CV NEWS FEED // The Most Reverend John Baptist Purcell, second bishop of the Diocese of Cincinnati, was a man of many talents. Walking away from a debate was not one of them.
In 1837, during a meeting of the Ohio College of Teachers, the discussion turned to the teachings of Catholicism. Typical of the time, the discussion was fraught with misconceptions. Bishop Purcell, present at the meeting, spoke up, trying to make the Church’s positions clear.
Time, however, cut the discussion short, so one of the Protestant pastors in attendance offered Purcell the use of his church for a lecture on the topic. Purcell agreed and delivered what history tells us was a “masterly discourse.” It was so masterly, in fact, that the revivalist preacher Alexander Campbell challenged the bishop to a public debate.
The bishop, once again, found himself incapable of refusing, and on February 13, 1837, squared off against Campbell in a Baptist church to debate the following propositions:
1. The Catholic Church is…an apostasy from the Church of Christ.
2. The notion of Apostolic succession is without foundation in the Bible and reason.
3. She is not uniform in faith, but fallible and changeable as other sects in religion and philosophy.
4. She is the Babylon of St. John.
5. Purgatory, indulgences, confession, and transubstantiation are immoral in their tendencies, injurious to the well–being of society, political and religious.
6. The world is not indebted to the Church for the Bible.

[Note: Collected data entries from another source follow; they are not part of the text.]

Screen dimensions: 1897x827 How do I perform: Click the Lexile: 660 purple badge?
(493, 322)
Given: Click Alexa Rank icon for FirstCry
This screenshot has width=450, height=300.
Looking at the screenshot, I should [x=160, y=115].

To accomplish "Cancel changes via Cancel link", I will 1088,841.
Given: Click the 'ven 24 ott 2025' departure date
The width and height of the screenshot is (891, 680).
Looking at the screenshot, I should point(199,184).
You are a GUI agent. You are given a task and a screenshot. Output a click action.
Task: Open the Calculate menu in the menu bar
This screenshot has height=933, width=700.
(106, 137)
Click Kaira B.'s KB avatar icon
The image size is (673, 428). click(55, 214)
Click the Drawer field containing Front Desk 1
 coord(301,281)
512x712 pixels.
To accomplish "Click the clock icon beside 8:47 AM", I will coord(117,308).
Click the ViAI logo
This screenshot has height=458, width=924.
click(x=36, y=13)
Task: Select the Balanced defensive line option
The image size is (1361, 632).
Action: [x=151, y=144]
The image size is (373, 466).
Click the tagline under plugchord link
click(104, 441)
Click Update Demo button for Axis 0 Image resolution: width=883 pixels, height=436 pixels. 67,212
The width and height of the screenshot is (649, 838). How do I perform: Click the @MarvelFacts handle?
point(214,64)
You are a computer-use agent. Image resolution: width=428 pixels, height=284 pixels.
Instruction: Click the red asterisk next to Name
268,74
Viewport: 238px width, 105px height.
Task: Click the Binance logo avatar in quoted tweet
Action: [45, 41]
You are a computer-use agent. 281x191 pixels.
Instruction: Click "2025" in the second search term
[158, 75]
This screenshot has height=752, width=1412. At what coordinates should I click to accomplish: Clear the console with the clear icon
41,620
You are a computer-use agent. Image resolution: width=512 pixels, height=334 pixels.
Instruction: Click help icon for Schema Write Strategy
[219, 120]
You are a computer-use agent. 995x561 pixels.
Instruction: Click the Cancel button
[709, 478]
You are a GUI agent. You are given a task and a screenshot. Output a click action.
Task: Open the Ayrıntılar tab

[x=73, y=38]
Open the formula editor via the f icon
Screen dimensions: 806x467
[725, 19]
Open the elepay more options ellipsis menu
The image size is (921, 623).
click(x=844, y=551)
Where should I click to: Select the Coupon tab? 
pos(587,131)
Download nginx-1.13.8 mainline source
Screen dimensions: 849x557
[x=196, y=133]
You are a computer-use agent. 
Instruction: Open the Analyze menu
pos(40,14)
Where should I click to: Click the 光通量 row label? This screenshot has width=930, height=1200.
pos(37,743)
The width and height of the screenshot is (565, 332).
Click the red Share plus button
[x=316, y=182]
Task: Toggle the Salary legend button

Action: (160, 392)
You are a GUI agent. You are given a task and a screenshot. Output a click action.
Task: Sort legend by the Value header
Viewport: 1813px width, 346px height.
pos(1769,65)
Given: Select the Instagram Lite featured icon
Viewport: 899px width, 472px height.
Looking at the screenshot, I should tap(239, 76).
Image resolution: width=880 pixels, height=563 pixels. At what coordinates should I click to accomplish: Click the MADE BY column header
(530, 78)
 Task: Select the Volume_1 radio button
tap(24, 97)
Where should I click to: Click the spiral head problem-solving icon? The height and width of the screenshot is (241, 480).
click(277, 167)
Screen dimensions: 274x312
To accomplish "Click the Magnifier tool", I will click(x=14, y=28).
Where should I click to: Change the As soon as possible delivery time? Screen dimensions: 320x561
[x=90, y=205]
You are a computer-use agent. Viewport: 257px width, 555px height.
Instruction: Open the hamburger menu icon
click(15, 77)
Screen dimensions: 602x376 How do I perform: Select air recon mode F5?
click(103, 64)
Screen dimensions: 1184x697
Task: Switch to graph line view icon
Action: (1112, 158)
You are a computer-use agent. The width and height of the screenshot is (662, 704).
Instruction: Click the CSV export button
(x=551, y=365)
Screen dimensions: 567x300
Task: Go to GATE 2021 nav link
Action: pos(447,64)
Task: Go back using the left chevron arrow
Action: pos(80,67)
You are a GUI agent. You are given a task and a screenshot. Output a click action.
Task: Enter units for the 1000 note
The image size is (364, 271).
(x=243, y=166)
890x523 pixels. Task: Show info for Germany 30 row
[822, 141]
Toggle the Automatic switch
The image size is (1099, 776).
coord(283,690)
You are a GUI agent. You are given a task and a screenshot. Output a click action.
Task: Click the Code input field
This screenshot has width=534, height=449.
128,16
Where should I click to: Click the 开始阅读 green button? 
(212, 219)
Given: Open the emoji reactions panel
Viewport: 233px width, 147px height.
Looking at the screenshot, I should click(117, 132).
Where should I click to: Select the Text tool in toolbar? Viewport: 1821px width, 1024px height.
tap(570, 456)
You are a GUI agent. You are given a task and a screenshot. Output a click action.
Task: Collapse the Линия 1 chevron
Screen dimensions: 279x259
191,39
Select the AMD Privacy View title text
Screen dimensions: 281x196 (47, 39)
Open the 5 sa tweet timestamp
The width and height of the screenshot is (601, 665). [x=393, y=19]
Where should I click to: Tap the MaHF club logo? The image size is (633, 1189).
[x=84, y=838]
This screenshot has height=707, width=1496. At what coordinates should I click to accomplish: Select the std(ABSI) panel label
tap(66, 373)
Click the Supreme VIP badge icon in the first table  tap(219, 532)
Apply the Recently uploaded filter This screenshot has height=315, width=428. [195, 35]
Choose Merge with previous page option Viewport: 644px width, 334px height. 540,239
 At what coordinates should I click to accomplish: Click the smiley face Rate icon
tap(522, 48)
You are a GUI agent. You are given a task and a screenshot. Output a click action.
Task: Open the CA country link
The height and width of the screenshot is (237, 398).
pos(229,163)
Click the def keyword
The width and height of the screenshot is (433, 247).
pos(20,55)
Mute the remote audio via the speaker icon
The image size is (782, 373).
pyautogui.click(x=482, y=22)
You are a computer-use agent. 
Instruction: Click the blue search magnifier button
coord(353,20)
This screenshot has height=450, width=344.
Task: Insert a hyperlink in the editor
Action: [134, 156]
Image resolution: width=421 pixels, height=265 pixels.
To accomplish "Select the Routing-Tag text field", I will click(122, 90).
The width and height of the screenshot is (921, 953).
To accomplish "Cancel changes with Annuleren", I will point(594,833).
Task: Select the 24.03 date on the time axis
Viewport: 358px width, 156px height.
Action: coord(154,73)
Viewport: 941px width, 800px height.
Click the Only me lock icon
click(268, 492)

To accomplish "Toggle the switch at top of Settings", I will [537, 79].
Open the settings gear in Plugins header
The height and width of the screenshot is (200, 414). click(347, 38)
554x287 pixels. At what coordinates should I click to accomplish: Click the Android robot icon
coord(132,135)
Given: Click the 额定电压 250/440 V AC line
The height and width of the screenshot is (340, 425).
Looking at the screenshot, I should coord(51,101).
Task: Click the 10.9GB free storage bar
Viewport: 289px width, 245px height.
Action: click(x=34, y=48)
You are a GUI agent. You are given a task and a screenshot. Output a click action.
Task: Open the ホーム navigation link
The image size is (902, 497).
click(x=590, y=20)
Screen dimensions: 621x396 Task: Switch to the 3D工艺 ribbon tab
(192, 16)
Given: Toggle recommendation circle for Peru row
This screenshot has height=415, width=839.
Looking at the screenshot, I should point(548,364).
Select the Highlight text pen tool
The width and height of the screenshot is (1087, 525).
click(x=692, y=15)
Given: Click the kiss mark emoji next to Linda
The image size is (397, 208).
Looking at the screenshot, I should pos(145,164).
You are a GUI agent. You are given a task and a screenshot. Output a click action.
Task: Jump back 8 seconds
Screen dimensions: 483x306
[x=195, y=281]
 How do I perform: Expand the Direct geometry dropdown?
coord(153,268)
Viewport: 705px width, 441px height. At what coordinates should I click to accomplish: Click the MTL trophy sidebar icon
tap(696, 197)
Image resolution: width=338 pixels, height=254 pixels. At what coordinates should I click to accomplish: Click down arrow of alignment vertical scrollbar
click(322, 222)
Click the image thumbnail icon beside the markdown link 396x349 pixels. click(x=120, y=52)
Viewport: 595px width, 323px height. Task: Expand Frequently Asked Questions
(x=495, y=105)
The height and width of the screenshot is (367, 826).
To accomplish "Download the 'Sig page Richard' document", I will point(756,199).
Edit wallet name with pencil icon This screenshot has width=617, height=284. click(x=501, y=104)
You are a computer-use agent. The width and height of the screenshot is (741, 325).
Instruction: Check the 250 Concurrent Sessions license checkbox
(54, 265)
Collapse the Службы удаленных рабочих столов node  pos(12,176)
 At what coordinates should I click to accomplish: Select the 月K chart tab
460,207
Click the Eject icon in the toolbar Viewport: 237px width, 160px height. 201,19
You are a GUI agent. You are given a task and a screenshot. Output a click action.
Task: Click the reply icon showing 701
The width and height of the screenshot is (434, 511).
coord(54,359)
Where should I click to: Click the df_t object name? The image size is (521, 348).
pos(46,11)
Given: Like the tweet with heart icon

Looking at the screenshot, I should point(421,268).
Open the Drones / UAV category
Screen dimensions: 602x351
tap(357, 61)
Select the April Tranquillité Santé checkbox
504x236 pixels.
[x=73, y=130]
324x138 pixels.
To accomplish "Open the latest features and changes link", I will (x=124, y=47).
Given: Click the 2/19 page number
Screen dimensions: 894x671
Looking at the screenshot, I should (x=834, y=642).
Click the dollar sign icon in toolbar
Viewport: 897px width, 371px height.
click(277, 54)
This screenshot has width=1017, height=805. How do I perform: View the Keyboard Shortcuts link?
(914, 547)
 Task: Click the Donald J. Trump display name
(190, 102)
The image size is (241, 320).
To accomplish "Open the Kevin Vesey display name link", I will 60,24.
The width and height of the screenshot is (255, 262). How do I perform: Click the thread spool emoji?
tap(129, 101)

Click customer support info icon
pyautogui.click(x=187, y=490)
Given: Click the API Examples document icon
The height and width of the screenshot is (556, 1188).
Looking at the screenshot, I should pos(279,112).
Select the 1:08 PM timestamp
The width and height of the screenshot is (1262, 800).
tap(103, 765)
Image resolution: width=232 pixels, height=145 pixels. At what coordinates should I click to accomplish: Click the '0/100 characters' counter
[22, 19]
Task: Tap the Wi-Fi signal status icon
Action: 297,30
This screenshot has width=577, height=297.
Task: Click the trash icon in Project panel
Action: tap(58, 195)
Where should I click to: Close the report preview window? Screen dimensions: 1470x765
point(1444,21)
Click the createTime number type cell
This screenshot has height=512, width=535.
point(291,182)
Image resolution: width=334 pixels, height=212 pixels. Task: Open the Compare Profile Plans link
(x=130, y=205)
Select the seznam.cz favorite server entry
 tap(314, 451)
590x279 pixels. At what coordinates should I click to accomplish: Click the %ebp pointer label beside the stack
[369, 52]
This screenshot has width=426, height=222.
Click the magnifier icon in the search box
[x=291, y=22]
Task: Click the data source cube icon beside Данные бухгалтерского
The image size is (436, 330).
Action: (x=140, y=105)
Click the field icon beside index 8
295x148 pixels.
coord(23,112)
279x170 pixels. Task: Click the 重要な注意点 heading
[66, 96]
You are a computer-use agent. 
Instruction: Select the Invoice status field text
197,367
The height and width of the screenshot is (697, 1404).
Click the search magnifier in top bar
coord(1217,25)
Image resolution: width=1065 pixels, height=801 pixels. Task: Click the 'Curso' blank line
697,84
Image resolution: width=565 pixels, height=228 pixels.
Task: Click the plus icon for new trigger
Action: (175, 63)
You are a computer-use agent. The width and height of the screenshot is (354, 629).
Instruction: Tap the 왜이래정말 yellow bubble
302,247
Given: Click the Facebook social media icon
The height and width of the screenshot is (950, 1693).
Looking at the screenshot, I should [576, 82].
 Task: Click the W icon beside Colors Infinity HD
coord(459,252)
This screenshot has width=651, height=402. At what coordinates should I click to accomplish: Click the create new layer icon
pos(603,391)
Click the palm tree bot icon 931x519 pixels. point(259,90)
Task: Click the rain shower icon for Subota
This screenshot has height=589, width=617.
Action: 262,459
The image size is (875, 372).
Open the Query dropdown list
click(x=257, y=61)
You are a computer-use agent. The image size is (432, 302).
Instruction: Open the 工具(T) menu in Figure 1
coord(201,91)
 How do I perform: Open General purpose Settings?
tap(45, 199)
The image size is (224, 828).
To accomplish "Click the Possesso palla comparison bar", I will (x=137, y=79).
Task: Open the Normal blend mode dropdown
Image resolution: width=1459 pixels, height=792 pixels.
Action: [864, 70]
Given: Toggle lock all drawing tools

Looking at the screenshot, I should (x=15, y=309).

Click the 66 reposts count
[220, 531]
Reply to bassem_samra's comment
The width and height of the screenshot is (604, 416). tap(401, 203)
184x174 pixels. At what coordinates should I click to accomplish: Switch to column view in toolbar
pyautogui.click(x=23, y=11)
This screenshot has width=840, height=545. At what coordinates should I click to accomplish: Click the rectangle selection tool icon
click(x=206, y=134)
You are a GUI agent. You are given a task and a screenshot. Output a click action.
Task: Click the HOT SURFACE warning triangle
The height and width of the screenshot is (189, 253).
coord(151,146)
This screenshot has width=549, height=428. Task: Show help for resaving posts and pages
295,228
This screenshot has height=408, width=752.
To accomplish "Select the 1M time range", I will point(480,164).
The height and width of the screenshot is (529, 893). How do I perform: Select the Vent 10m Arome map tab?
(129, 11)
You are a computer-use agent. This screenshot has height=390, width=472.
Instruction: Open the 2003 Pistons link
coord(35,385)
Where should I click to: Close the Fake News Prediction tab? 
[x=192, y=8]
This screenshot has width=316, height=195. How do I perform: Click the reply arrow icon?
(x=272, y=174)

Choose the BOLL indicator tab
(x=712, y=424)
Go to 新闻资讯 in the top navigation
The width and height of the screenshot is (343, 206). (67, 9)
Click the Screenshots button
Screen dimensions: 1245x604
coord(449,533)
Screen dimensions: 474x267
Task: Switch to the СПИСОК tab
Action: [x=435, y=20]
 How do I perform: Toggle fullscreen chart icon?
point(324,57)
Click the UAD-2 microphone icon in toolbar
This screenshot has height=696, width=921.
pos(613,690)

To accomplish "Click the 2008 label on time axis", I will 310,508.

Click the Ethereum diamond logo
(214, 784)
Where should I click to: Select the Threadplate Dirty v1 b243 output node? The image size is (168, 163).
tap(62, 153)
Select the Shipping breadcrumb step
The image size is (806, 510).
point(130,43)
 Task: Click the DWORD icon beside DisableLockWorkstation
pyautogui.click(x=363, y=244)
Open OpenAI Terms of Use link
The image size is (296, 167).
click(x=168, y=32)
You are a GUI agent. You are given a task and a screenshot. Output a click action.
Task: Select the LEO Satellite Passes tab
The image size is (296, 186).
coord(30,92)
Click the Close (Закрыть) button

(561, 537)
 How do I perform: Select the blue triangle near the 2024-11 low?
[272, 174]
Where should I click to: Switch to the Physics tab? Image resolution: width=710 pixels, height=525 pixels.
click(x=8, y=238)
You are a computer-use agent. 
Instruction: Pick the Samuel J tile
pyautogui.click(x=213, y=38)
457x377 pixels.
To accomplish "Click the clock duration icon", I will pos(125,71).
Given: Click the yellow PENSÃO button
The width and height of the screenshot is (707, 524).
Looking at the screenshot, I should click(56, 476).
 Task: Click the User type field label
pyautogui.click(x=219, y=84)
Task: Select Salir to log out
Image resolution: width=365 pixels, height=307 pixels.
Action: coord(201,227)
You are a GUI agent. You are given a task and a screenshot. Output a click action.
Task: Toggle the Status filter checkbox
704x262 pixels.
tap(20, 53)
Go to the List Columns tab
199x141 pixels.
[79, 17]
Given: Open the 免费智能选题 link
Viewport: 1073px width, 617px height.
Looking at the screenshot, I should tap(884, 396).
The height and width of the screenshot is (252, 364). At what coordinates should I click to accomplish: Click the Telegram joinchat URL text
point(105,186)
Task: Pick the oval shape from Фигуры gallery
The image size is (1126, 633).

7. If the Church is infallible and unchangeable, she is opposed to the spirit of the institutions of the United States, which means progress.
Cincinnati’s Protestant papers called the debate a draw, which in the lingua franca of the day meant Purcell drubbed Campbell soundly. Accordingly, in the years that followed, Purcell became known as one of the Church’s greatest apologists and was repeatedly called upon to expound upon Catholicism, in person and in print, all around the nation. Not surprisingly, he rarely declined.